Prime Minister of Peru
- Incumbent
- Assumed office 28 July 2026
- President: Keiko Fujimori
- Preceded by: Luis Arroyo Sánchez

First Vice President of Peru
- Incumbent
- Assumed office 28 July 2026 Serving with Miki Torres
- President: Keiko Fujimori
- Preceded by: Dina Boluarte (2022)

President of Congress
- In office 27 July 2017 – 26 July 2018
- Vice President: 1st Vice President Mario Mantilla 2nd Vice President Richard Acuña 3rd Vice President Mauricio Mulder
- Preceded by: Luz Salgado
- Succeeded by: Daniel Salaverry

Secretary General of Popular Force
- Incumbent
- Assumed office 5 October 2019
- President: Keiko Fujimori
- Preceded by: Luz Salgado

Vice President of the Andean Parliament
- In office 5 August 2025 – 5 August 2026
- President: Sara Condori René Camacho
- Preceded by: Leslye Lazo
- Succeeded by: Maali Olga Betty Del Pomar Saettone

Deputy Secretary General of Popular Force
- In office 7 December 2018 – 5 October 2019
- President: Keiko Fujimori
- Preceded by: Miki Torres
- Succeeded by: Vacant

Third Vice President of Congress
- In office 27 July 2015 – 26 July 2016
- President: Luis Iberico
- Preceded by: Esther Capuñay
- Succeeded by: Luciana León

Representative of the Andean Parliament
- Incumbent
- Assumed office 28 July 2021
- Constituency: Peru

Member of Congress
- In office 27 July 2006 – 16 March 2020
- Constituency: Lima

Member of the Lima City Council
- In office 1 January 2003 – 26 July 2006

Personal details
- Born: Luis Fernando Galarreta Velarde 12 March 1971 (age 55) Lima, Peru
- Party: FP (since 2015)
- Other political affiliations: ML (1989–1993) RN (1997–2008) PPC (2008–2015)
- Spouse: Maria Luisa Carrillo
- Children: 2
- Education: University of San Martín de Porres (LLB)

= Luis Galarreta =

Prime Minister and First Vice President of Peru since 2026

Luis Fernando Galarreta Velarde (/es/; born 12 March 1971) is a Peruvian politician who has served as First Vice President and Prime Minister of Peru since 2026. He previously served as a member of the Congress of the Republic of Peru representing Lima from 2006 to 2020 and was President of the Congress for the 2017–2018 annual term.
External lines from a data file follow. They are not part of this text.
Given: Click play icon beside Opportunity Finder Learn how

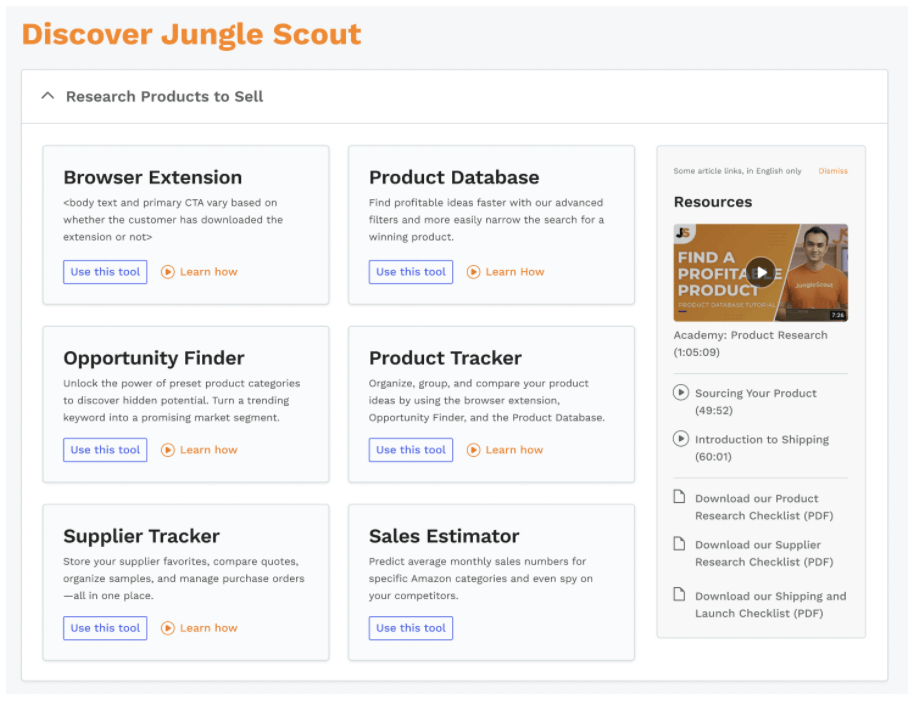Looking at the screenshot, I should 168,450.
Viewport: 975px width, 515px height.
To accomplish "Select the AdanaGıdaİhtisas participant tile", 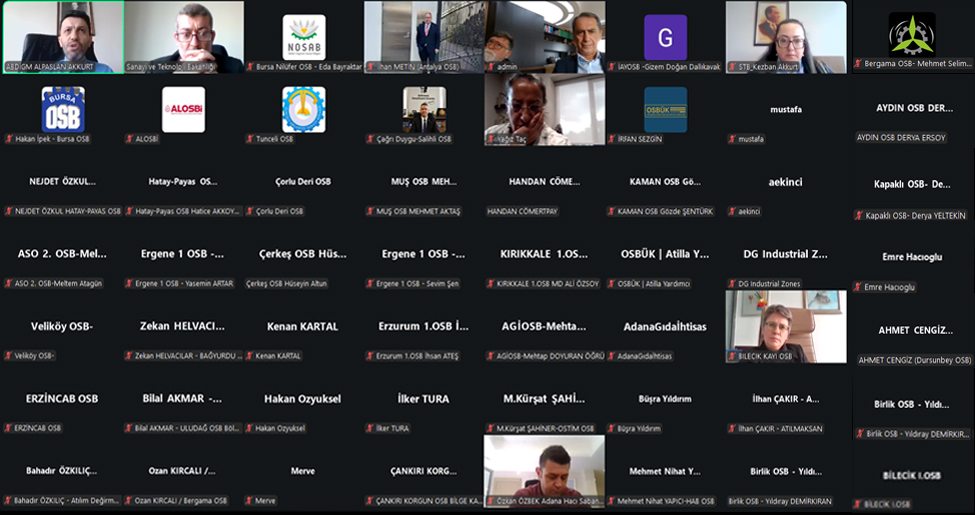I will (x=665, y=326).
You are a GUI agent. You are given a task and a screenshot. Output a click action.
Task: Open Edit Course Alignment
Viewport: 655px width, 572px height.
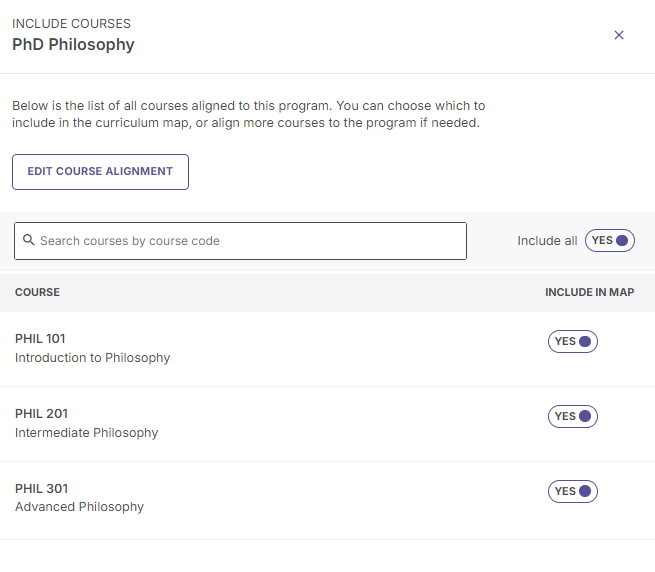pyautogui.click(x=100, y=172)
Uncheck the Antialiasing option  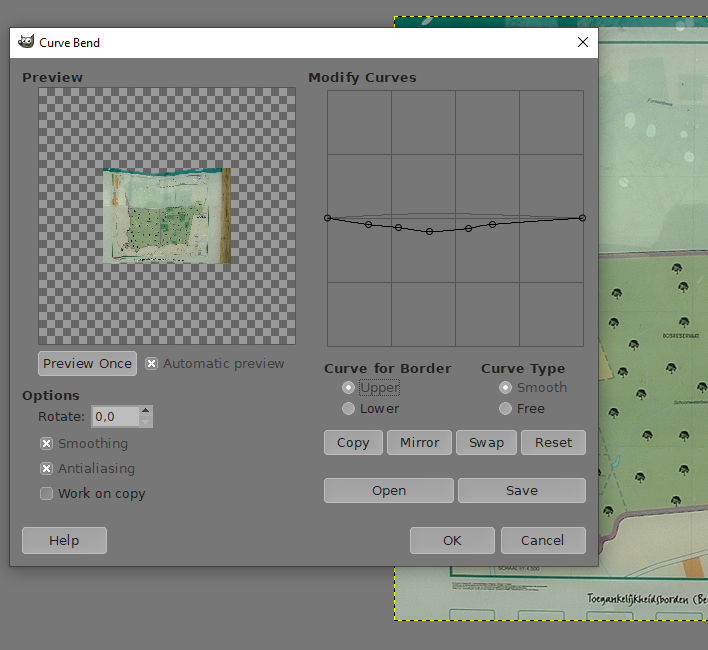pos(47,469)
Galarreta was part of the presidential ticket of Keiko Fujimori in the 2021 elections that lost the elections to the Pedro Castillo ticket, however, he was elected to the Andean Parliament. He became First Vice President of Peru following Fujimori's victory in the 2026 elections.

== Early life and education ==
Luis Fernando Galarreta Velarde was born on 12 March 1971 in Lima. Son of Aníbal Galarreta, a native of the La Libertad region, and Rita Velarde from Lima. According to him, he told the Extraordinary program in 2013, his mother took the pill Thalidomide, which was used to relieve nausea in pregnant women. Currently, the drug is prohibited from being marketed because it was found to cause abnormalities in the extremities of fetuses, which caused Galarreta to be born without hands. Galarreta has hooks for hands.
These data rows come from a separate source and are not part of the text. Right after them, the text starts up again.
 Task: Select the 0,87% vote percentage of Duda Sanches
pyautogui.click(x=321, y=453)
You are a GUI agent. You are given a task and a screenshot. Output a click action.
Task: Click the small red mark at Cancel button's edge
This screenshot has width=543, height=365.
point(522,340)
He completed his primary and secondary school studies at the James Monroe School in the city of Lima, also attended the National Rehabilitation Institute of Callao where he learned the use of his prostheses.

He studied Law and Political Science at the University of San Martín de Porres (1990 - 1997), obtaining a bachelor's degree. He has a specialization in Banking and Finance at the San Ignacio de Loyola Higher Educational Institution (1993 - 1995).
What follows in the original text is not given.